I would say that the over arching fallout of living with someone who is overly body and food conscious, is the language you learn to use around them. Firstly, trying to dumb down someone else’s reaction in a negative situation doesn’t help. Making light of it, cracking a joke and offering general encouragement is futile, and often an insult. I have come to learn this the hard way, however, I learn fast!
You have to develop a patience you never knew you had. Being willing to accept that half the entire contents of the wardrobe on the bed is not enough mess when trying to find something. ‘that fits.’ Clothes being tried on require time to be set aside for observation and comment. My reaction, or lack of it can trigger a downward spiral in mood very quickly. I know what I like to see missy wearing and quite frequently I will comment honestly that she looks fantastic; should I not have that same reaction to something being worn for the first time, it is likely I will be in the post office queue next day with a large parcel under my arm. Attention to detail is very important when commenting on clothes.
When I first met missy, food was not an issue. To develop our relationship she ate very much the same as me, and then behind closed door wished she had not. As time went on and we became closer she voiced her views on certain food groups. I love pasta, missy likes it in small quantities. I like cake, missy will try a small piece. The list is modest in size, however, it crosses many food groups and meals. Whereas I will grab a sandwich for lunch because its easy, missy won’t, and could end eating a rice cake which is like eating a flip-flop. We both have a sweet tooth, and yet missy will eat a whole bags of sweets and feel physically and mentally turned off by the whole experience. Sexual play will not be happening after that!
On a more serious side, missy’s own body perception was at one point so far off it was alarming. I think my attention to her body, physically, sexually and photographically has made a massive difference, as has the positive comments people leave on line when she first posted her naked pictures.

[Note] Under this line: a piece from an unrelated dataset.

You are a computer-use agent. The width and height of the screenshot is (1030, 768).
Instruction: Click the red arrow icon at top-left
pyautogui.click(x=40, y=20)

I know what missy’s body had to go through over the years to maintain control of her life. Her eating disorders were not fruit of a born-again-muncher, they were symptoms of trying to have control where life and people were trying to take that from her. I do not pretend to say I understand what people go through where their behaviours seek to do extreme things in order to gain control. I am not stacked that way, I just have other problems to deal with!
Living with someone who does not see themselves as you do, and as lots of others see them, can be challenging. Coupled with someone who really has to think hard about what they put in their mouth is frustrating at times. However, it’s not such a big deal. You adapt to the basic rules of the game, you influence a change where you can and you accept that’s how they are. Things that are buried so deep in a person’s mind rarely see the light of day to be completely fixed. All you can do is know it’s there and accept it’s part of who they are.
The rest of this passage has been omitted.